The lubricant distribution business has many of the characteristics of a market ripe for rollup. Its a business where there are still close to 5,000 marketers, competition is intense, and the industry is moving through transition. Its also a business where there are opportunities to increase valuations by building scale through vertical integration/acquisitions, reducing fixed costs, and leveraging supplier and customer relationships. In addition, value can be added by horizontally integrating companies that offer synergistic and complimentary products and services.
So one reason private equity is investing in lubricant distribution is because the business environment fits the investment model many use, a model based on buying, building and selling. Remember, for a private equity firm to deliver the kind of returns its investors expect, it usually has to sell the companies it invested in, and do so at a sizable increase in value. Further, it usually has to sell the asset within a reasonable period of time, typically four to six years. For these reasons, private equity firms have an exit strategy in mind before they pursue a rollup.
In general, there are two highly desirable ways private equity firms ultimately exit a business. One, a home run, is an initial public offering (IPO); the other is to find a strategic buyer. Who might be interested in strategically buying a bundle of lubricant distribution businesses? Think of major oil companies, transport companies, chemical distribution companies, MRO suppliers, and large, rival distributors. Interestingly, some of these strategic buyers themselves are owned by private equity, and they too will be looking for an exit.

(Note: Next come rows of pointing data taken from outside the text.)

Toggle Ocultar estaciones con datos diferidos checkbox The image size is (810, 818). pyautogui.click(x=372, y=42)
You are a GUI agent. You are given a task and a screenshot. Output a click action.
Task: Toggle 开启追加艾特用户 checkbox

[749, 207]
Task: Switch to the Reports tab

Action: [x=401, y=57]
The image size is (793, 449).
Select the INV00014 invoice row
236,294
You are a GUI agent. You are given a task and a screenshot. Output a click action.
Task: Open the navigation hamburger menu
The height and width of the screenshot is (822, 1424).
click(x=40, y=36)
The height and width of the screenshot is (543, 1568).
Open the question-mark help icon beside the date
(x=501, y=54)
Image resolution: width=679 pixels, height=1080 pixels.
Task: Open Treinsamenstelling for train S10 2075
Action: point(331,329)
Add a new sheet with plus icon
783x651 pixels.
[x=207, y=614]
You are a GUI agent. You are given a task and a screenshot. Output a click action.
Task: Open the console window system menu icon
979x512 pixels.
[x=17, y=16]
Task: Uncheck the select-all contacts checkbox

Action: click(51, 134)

But not every planned exit works out, and private equity groups sometimes have to exit in less-desirable ways. These include selling back to the previous owners, dismembering and selling off pieces of the rollup, or accepting a distressed price from turn-around specialists. Few in the world of private equity want to talk about these deals, but they do happen.
Although those behind the closed doors of private equity firms are the only ones who truly know how they plan to exit, some hints are given by what has already transpired. Maxum Petroleum, for example, filed with the federal Securities and Exchange Commission to go public in 2007; so it appeared this rollup venture (clearly the biggest in lubricant and fuel distribution) would exit private equity via an IPO. Instead, Maxum pulled its registration shortly after filing and today, nearly eight years after its launch, is still run by private equity.
Then there is Windward Petroleum. Windward is now into its twelfth year of private equity ownership and recently divested its interest in a number of locations in the southern United States, selling them to other lubricant marketers and manufacturers.
It may be too early to tell (especially considering the economy) how these or any of the private equity rollups in the lubricant distribution space will exit the business, or if they will make big bucks when they go. But you can be sure they are leaving their mark.